Universities reel from Hefce budget cuts

16 Mar 11
University and college finance directors in England are digesting details of massive cuts to their budgets for the next academic year

By Mark Smulian

17 March 2011

University and college finance directors in England are digesting details of massive cuts to their budgets for the next academic year.

The Higher Education Funding Council for England has said it will distribute £6.5bn for the 2011/12 academic year to 254 universities, colleges and directly funded further education institutions.

This will represent a 58.1% cut in capital funding and 33.2% reduction in various special funding programmes.

Overall, teaching and research funding will fall by 6.5%, made up of an 8.2% cut in the former and 2.8% in the latter.

Hefce has also cut institutions’ funds by £190m for the current academic year, which expires in September, because of changes to government funding decisions that take effect in the 2011/12 financial year, which begins next month.

Chief executive Sir Alan Langlands said: 'This is a challenging settlement for universities and colleges. In distributing the grant we have tried as far as possible to ensure a smooth transition to the new funding arrangements for higher education in 2012, when more public funding will be in the hands of students and less routed through Hefce grants.’

He said Hefce would try to protect student participation levels and use its research funding to ‘ensure internationally excellent and world-leading research is properly supported’.

The University and College Union said the way the cuts fell would particularly harm newer urban universities and those that specialise in arts and humanities.

This was because more of their funding came from the teaching budget, which was being cut more severely than that for research.

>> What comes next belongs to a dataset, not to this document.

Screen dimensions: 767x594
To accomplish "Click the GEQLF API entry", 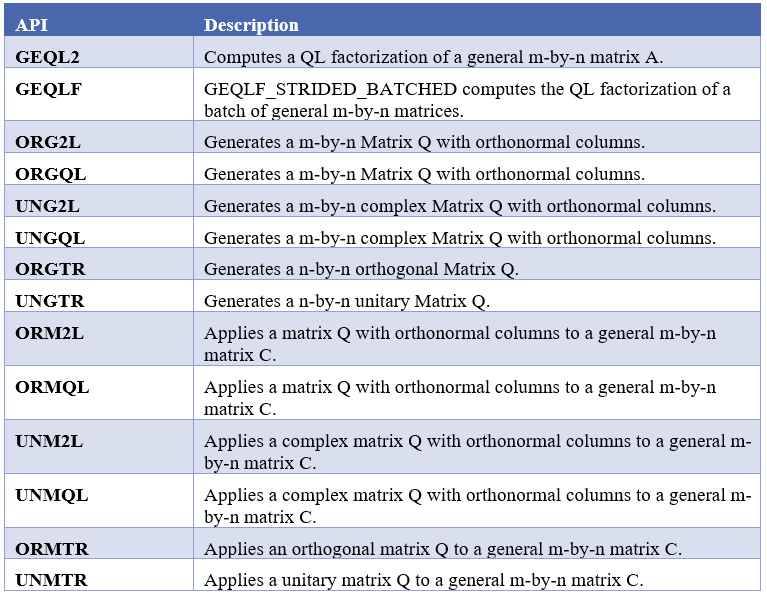I will click(x=48, y=90).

General secretary Sally Hunt said: ‘Exceptional universities that concentrate on teaching and widening participation [will be] left to scrap it out in an untried market place.’

Professor Steve Smith, president of Universities UK, the universities’ representative body, said: ‘There remains a great a deal of uncertainty about funding over the coming years.

‘The government must now provide more clarity on final plans for the 2012 system as soon as possible.’